The core elements of the casting industry include the "Three Excellences": high-quality molten iron, suitable molding sand, and exquisite craftsmanship. The casting process, as one of the three major elements in casting manufacturing, is self-evidently important. It involves studying how to determine the path and method by which molten iron flows into the mold cavity, thereby ensuring the quality of the castings.

The mold system is a key component of the casting process, including parts such as the pouring cup, runner, ingate, vents, and risers. The pouring cup is the entry point where molten iron is poured from the ladle into the mold; its design must consider uniform filling and slag removal. The runner is the channel through which molten iron flows from the pouring cup to the mold cavity. The ingate, where molten iron enters the mold cavity, is crucial in its design and directly affects the quality of the casting. Vents are used to expel air from the mold cavity. Risers serve to remove inclusions from the molten iron and debris from the mold, while also providing a feeding (compensating for shrinkage) function.

In the casting process, smooth and rapid pouring is key. To achieve this, the positioning of the cope and drag must be properly arranged, ensuring that machined surfaces are located in the drag to reduce shrinkage porosity and improve material density.
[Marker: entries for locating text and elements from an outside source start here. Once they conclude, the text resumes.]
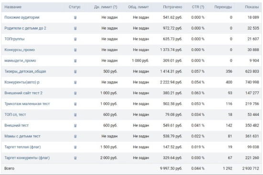Edit 2 000 руб. daily limit value
The height and width of the screenshot is (175, 263).
pos(109,158)

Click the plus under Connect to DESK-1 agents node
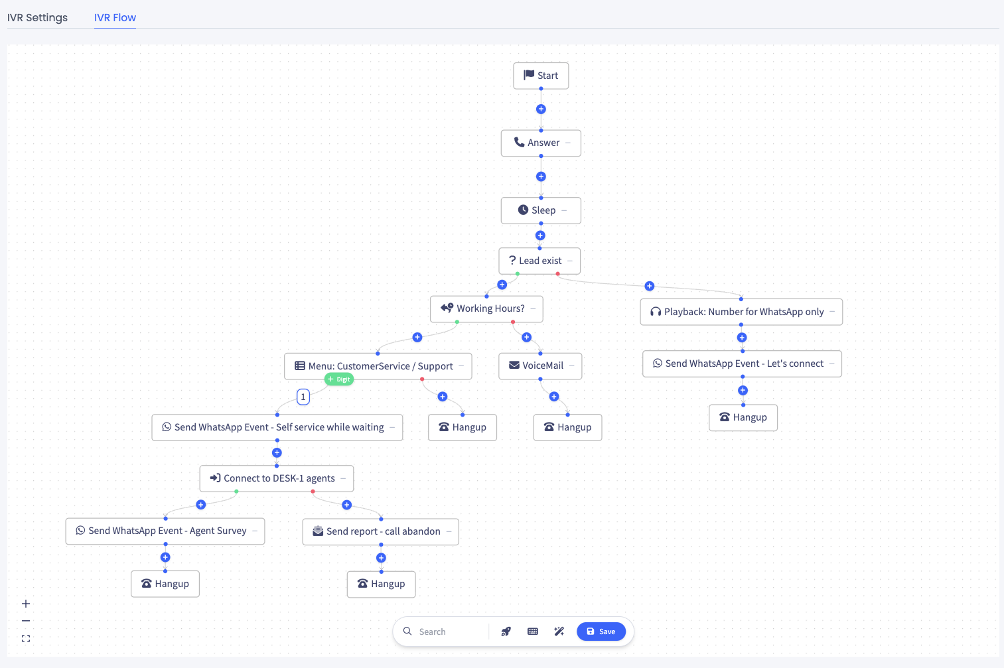pyautogui.click(x=200, y=504)
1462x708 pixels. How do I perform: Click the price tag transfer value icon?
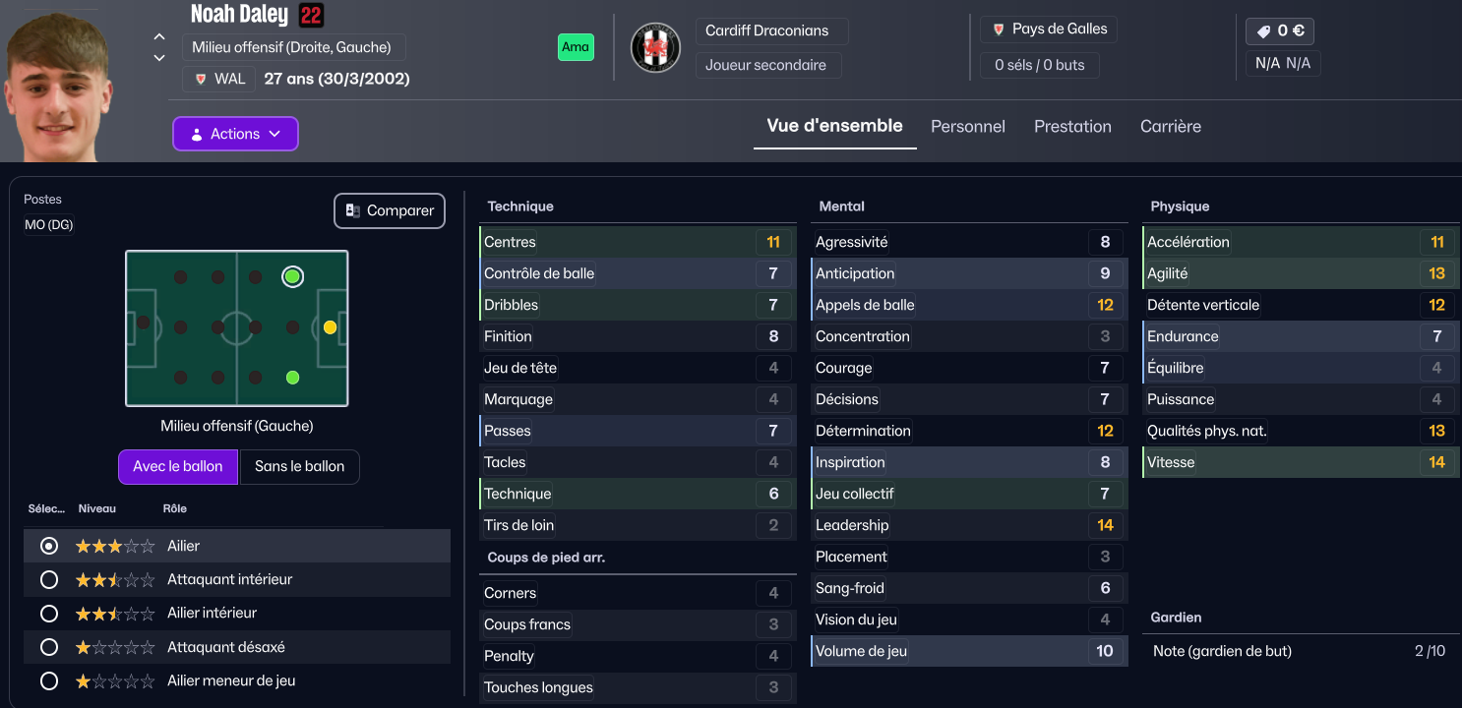pos(1263,31)
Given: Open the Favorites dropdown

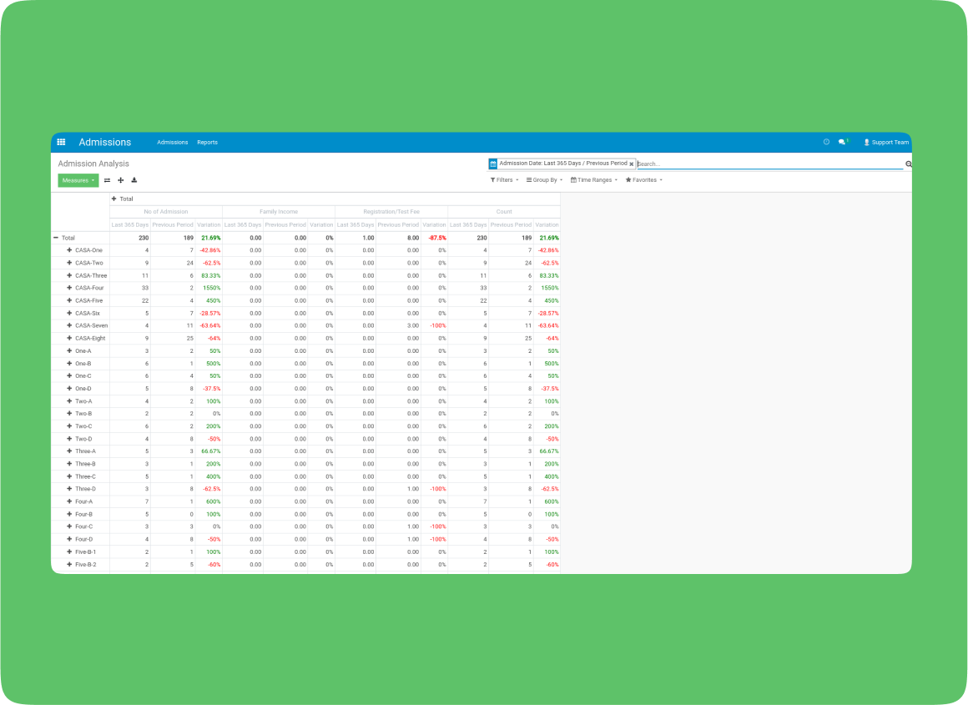Looking at the screenshot, I should click(x=643, y=180).
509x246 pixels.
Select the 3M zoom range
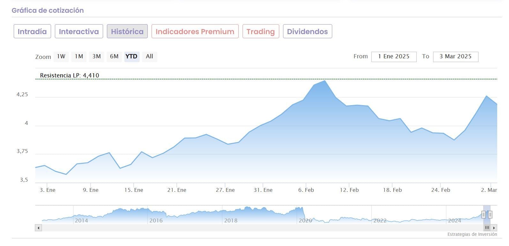[96, 56]
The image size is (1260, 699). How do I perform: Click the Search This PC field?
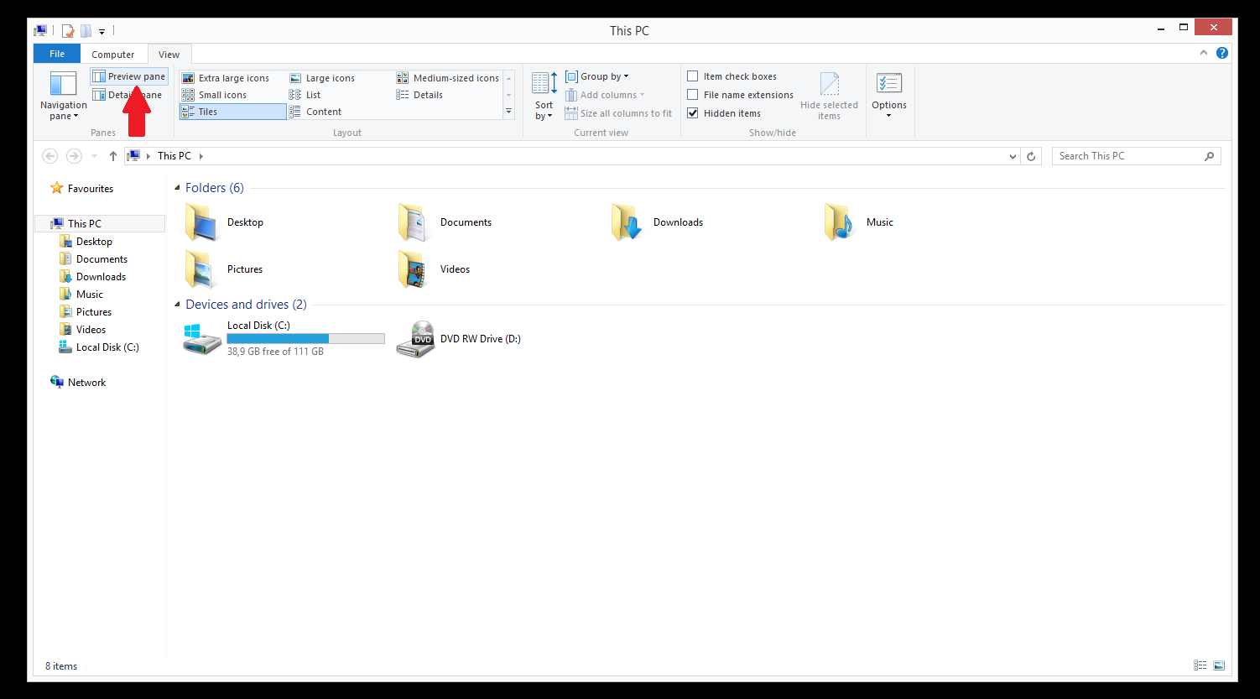[x=1128, y=156]
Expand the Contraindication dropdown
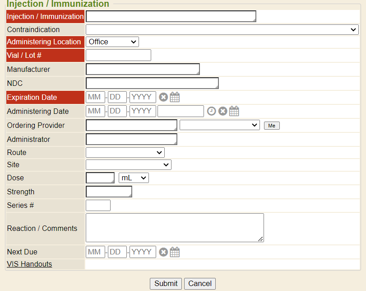The image size is (366, 291). pos(222,30)
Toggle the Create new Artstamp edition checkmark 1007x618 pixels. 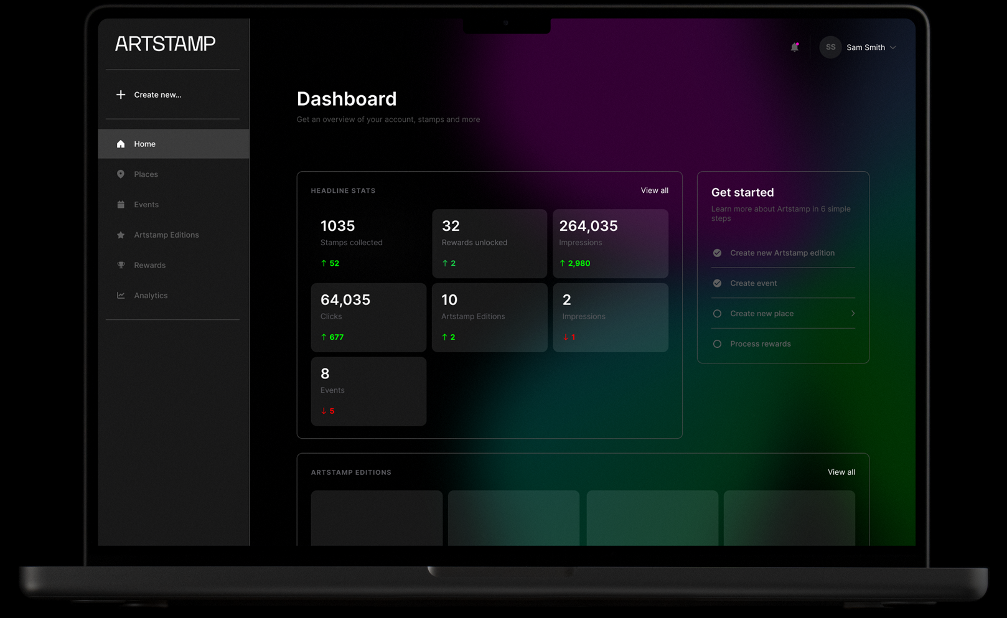click(717, 253)

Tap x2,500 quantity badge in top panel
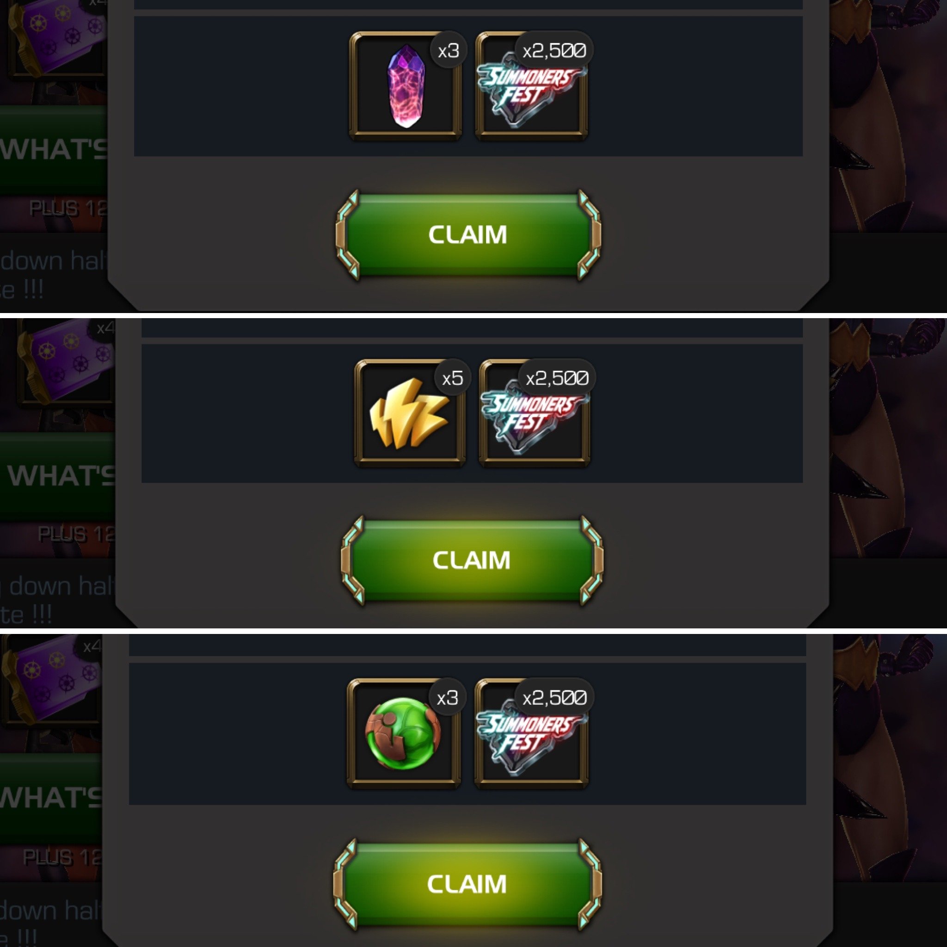point(554,50)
Simultaneously, selecting the appropriate gating method is essential. Top gating, although it can easily cause erosion (washing), is used less frequently. The position and type of ingates are also important factors affecting casting quality, requiring consideration of their number, shape, and the cross-sectional area ratio relative to the sprue and runner. Through reasonable process design, the quality and performance of the castings can meet the expected requirements.

Although there are different viewpoints regarding the specific proportions of the gating system, the design philosophy is clear. Molten iron first enters through the pouring cup into a wide runner, then flows into narrower ingates. In the runner, the flow velocity of the molten iron decreases, allowing time for lighter inclusions to float up, thereby preventing them from entering the casting interior. By grasping this key design point, we need not overly dwell on minor details, just remember the principle of "Medium [Sprue], Large [Runner], Small [Ingate]".

In the practical design of the gating system, to reduce the impact of molten iron on the bottom of the sprue, both the sprue base and the end of the runner are often designed with a hemispherical shape. Furthermore, to ensure casting quality, the solidification process of the molten iron in the mold should be completed in the shortest possible time. Therefore, we establish pouring time standards as follows.

For castings weighing 10-25 kg, the pouring time is typically controlled within 4 to 8 seconds; for castings weighing 25-50 kg, the pouring time is set at 7 to 10 seconds. When the casting weight reaches 50-100 kg, the pouring time needs to be extended to 9 to 14 seconds. For heavier castings of 100-200 kg, the pouring time is further increased to 16 to 28 seconds.

Additionally, the design of feeder heads (feeders) and risers is crucial. The main function of a feeder head is to supply additional molten iron to compensate for shrinkage during solidification and cooling within the mold. It should be positioned at the thick sections of the casting, with a diameter approximately 1 to 2 times the wall thickness of the casting. The design of risers aims to allow inclusions that enter the mold cavity to float out, and their placement also requires careful selection.

Special techniques are required when pouring for feeder heads. When the feeder head is upright, pouring should first be done through the sprue until the molten iron rises to half the height of the feeder head, then stopped. Subsequently, high-temperature molten iron is poured again from the top of the feeder head to ensure the temperature of the iron in the feeder head is higher than that in the casting. This effectively prevents shrinkage cavity formation. If the feeder head cools too quickly, it might draw in molten iron from the casting, having a counterproductive effect. Therefore, special attention must be paid in the design to controlling the cooling rate of the feeder head.